The focus is on socialisation during early childhood, their own schools, colleges of
education and their new teaching schools. Data were collected from new teachers
and stakeholders mainly through school and lesson observations, unstructured and
semi-structured interviews, document analysis and supplementary questionnaires.
The overarching conclusion is that authoritarianism in junior secondary schools is
rooted in the teachers' positivist view of knowledge as 'facts' to be 'delivered' to the
passive students. The behaviourist teacher training model reproduces the new
teachers' authoritarianism rooted in their own school experiences. There was
authoritarian school socialisation of the new teachers through the formal and hidden
Curricula. Lack of induction. programmes exposed new teachers to school
enculturation in the form of staff-room gossip, military-style morning assemblies,
strict enforcement of punctuality and school uniforms which amount to the imposition
of the 'cultural capital' of dominant groups in society.
Systemic constraints like large class sizes, mixed ability groups, teaching through a
foreign language, unwieldy syllabuses, examinations driven curricula and lack of
subject base rooms were contributory factors.
Furthermore, the prescriptive national curriculum reduces teachers to 'technicians'
rather than curriculum builders. The 'technical rationality model' pervades preservice
training. School climates, rules and regulations and student-teacher
relationships are undemocratic as structures for students' voice do not exist and
caning is routinised. New teachers had a fixation with 'class control' enforced by
caning. While the state sanctions and attempts to restrict the application of corporal
punishment there was no evidence of enforcement of the rules despite their frequent
infraction by teachers. However, the only urban school in the sample minimised the use of caning and it had the best academic results. The only new teacher opposed to
caning achieved the best class control with only a modicum of effort. On this basis
claims by teachers that caning works and is part of 'African culture' are questionable.

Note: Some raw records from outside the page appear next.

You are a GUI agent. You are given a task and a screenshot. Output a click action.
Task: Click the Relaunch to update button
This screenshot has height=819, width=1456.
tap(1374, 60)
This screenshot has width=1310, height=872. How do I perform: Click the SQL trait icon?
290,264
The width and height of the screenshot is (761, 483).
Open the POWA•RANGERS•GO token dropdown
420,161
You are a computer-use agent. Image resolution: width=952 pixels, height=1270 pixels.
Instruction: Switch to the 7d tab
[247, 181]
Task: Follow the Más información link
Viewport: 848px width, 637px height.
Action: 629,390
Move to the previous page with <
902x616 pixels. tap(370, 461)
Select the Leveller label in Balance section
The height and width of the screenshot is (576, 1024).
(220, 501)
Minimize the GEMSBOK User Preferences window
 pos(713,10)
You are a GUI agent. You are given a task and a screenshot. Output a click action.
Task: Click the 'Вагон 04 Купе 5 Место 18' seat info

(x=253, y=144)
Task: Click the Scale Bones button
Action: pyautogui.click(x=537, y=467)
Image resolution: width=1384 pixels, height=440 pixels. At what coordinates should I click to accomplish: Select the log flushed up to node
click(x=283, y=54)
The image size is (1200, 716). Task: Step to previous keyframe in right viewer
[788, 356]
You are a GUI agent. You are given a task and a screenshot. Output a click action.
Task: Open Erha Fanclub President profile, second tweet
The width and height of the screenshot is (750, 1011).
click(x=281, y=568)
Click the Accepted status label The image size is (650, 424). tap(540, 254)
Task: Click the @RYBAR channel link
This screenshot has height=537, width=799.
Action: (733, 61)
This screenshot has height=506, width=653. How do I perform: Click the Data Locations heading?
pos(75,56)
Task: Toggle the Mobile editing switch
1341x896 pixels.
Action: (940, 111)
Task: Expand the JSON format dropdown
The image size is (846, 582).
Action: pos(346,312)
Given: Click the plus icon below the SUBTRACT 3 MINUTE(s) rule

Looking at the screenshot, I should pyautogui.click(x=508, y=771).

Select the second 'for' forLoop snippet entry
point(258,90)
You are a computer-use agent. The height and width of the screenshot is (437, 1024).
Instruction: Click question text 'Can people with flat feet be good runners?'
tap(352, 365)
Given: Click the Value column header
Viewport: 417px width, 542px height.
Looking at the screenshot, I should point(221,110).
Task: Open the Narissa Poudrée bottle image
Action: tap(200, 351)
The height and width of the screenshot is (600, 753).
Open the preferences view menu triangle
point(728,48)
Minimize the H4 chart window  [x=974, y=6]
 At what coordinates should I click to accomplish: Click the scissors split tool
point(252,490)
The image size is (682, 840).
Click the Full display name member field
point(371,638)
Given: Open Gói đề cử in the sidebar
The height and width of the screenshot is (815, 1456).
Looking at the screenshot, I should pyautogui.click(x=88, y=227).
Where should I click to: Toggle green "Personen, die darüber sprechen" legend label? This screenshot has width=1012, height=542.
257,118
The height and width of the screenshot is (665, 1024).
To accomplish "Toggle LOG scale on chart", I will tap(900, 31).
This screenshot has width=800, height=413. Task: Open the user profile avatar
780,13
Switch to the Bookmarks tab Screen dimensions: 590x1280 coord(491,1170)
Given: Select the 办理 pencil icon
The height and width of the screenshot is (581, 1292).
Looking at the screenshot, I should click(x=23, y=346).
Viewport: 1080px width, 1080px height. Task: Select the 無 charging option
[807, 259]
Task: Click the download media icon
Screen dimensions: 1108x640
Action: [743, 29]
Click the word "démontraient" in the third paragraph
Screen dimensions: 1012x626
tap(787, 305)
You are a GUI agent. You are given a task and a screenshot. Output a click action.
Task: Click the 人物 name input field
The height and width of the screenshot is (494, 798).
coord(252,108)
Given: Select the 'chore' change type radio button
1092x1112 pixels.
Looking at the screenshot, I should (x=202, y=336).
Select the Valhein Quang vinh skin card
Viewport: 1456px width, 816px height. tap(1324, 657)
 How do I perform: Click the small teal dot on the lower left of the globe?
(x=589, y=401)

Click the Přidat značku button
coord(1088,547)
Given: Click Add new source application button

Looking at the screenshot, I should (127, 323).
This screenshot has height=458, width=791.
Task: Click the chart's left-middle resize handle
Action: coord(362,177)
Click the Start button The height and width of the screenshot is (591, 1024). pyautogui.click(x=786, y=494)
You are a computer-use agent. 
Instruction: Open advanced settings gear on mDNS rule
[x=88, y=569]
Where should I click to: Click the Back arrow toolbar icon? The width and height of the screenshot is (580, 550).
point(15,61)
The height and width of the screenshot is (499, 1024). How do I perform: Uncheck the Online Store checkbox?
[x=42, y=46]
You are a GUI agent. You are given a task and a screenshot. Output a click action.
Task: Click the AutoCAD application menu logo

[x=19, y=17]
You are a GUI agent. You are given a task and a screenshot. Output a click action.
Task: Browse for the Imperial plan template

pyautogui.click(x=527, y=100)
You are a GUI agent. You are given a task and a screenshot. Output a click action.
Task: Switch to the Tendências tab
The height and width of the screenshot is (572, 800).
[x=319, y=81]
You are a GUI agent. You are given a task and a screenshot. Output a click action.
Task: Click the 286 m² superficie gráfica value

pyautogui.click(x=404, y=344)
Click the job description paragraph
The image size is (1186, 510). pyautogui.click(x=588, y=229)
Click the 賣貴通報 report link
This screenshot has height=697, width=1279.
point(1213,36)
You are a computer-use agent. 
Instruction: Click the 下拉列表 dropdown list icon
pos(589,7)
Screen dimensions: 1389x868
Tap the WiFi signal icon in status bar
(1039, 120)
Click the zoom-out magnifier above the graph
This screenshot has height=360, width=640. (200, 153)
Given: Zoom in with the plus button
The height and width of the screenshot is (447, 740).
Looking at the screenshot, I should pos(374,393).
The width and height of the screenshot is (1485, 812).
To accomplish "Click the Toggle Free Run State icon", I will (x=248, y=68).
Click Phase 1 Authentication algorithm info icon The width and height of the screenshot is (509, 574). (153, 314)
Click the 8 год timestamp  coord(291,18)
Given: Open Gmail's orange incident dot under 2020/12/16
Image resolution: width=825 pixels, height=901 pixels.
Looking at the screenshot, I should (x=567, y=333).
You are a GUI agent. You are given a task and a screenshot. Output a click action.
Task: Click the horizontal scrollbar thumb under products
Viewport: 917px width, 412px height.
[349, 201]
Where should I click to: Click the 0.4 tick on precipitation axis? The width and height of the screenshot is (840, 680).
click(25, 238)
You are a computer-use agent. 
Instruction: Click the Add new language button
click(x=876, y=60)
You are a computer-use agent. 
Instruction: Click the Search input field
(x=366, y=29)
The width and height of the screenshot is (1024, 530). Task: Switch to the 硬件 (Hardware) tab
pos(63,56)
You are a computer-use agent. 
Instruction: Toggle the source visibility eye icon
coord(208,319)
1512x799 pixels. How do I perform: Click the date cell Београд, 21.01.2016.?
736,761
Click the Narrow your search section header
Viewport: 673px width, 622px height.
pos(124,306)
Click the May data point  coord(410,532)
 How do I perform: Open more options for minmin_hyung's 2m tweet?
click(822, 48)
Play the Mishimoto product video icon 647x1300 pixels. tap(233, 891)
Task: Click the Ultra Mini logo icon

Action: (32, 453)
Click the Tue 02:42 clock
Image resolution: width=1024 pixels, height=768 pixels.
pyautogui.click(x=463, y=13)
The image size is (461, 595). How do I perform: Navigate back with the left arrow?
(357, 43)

The historical roots of authoritarianism and its brutal face of corporal punishment are
traced to the advent of rationalist colonial education in Botswana and the evolution
of a positivist post-independence system of education. Behaviourism in colleges of
education and junior secondary schools cannot be divorced from the activities of
USAID - the aid agency which developed the curricula of the two sets of institutions
during their inception from 1980 to 1990.
By the end of the term much of the college-induced behaviourism of the new teachers had disappeared while the positivist outlook was retained. Whole class teaching,
usually with no teaching aids, became the norm, student participation was curtailed
and caning was commonly used and defended.